Of the power of irritation of the external genitalia to act as a so-called "exciting cause" of neuralgia, there is abundant evidence. I would especially call attention to the remarkable monograph of M. Mauriac, ["Etude sur les Nevralgies Reflexes symptomatiques de l'Orchi-epididymite blenorrhagique" Par C. Mauriac, Medecin de l'Hospital du Midi. Paris, 1870.] on the neuralgias consecutive to blenorrhagic orchi-epididymitis, as illustrating this with a force that was to me, for one, surprising.

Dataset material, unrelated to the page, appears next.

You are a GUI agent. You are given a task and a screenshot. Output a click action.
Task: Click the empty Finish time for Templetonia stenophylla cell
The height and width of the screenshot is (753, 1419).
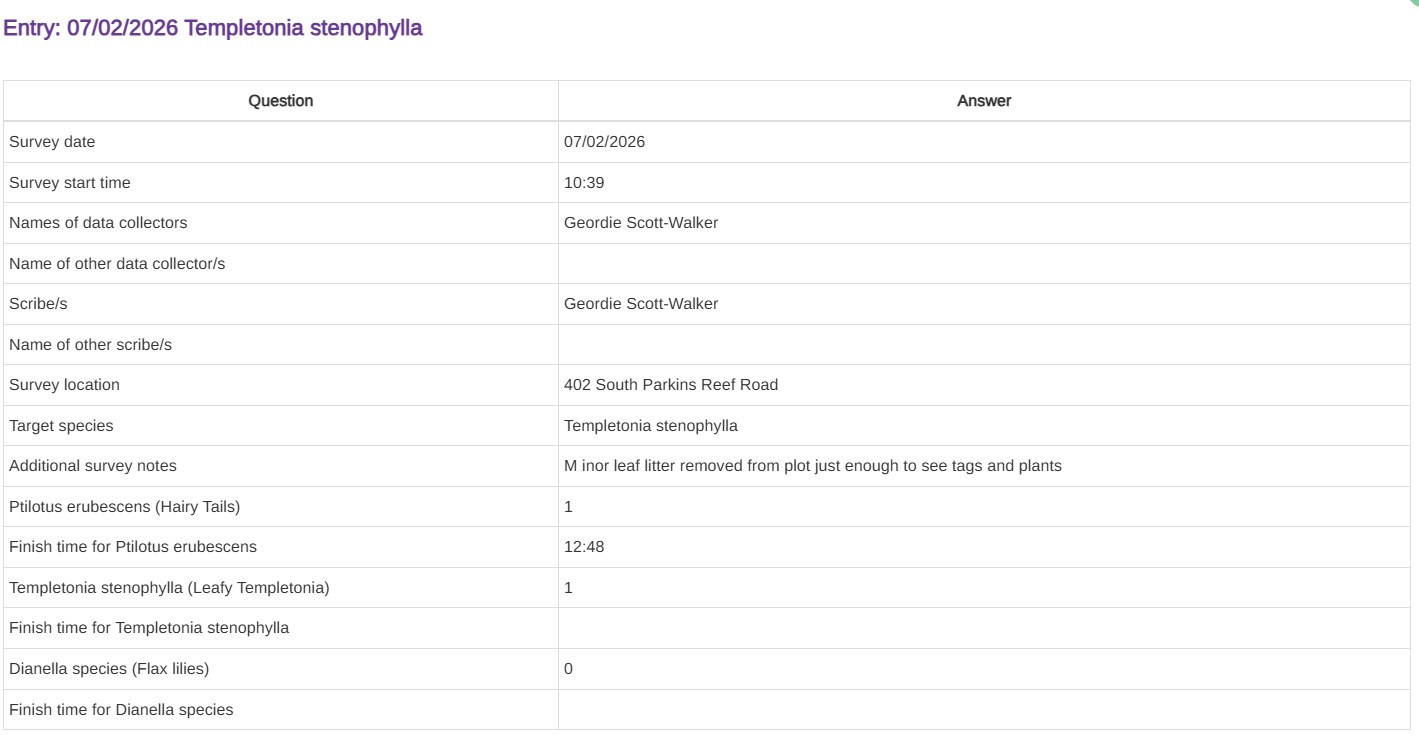[x=984, y=628]
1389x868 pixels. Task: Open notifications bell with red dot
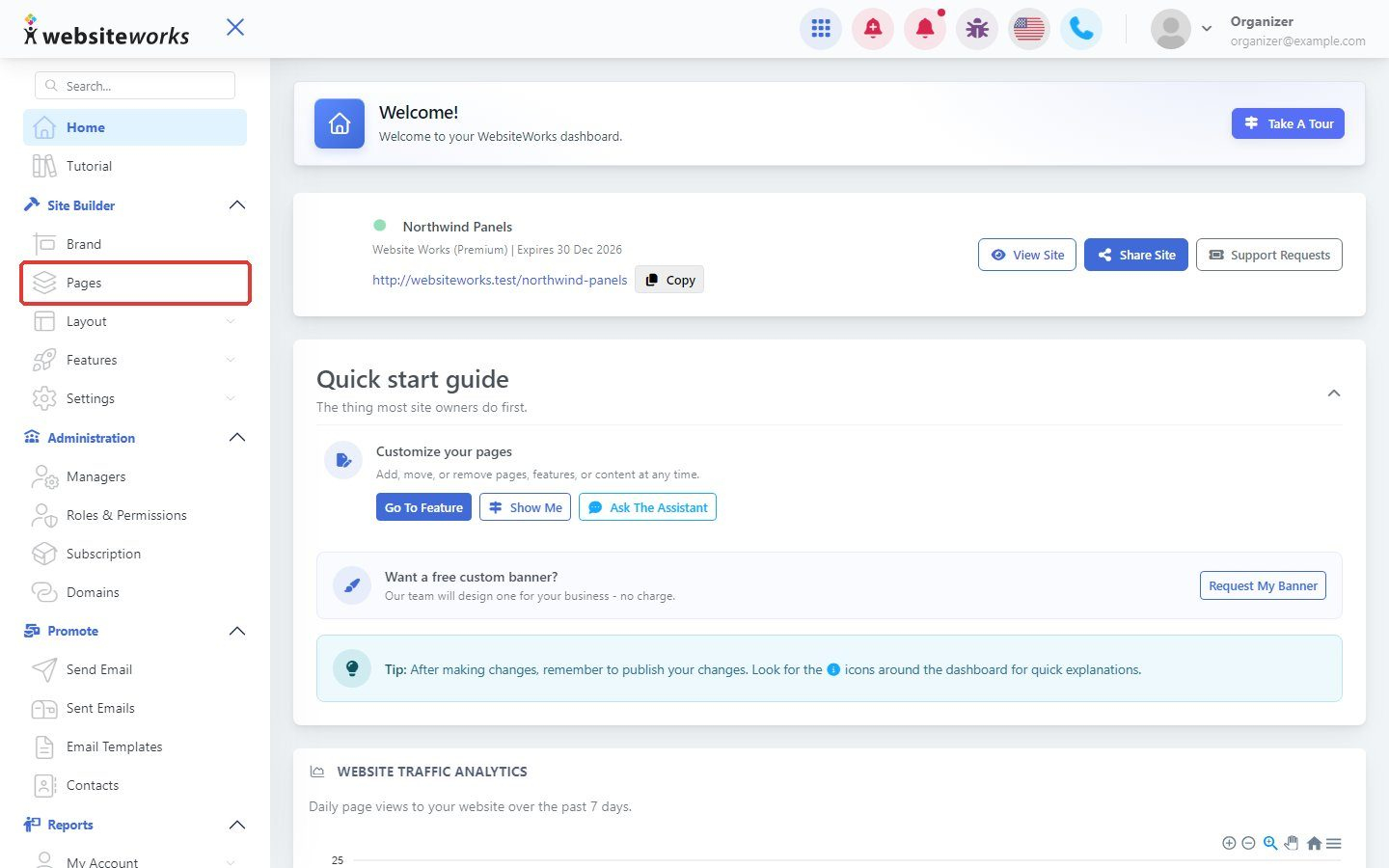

I shall, perhaps, have further occasion to these researches; here it will be enough to mention that M. Mauriac's enormous experience of blenorrhœa and orchitis at the Midi has shown that, in an exceedingly large number of cases, certainly not less than four per cent., this combination is followed by reflex neuralgias, of which a large number are not seated in the genital apparatus, but affect the track of some distant sensory nerve, through the intermediation of the spinal centres; and that with these reflex pains there is often profound general disturbance, including very often an extremely profound general anæmia. The most frequent kind of these neuralgias is rachialgia, i. e., pain in the superficial posterior branches of spinal nerves; next comes lumbo-abdominal neuralgia; then sciatic and crural, visceralgic (abdominal), etc.; and besides all these there are numerous instances of neuralgia in the testis. As to the nervous "reflection," more hereafter.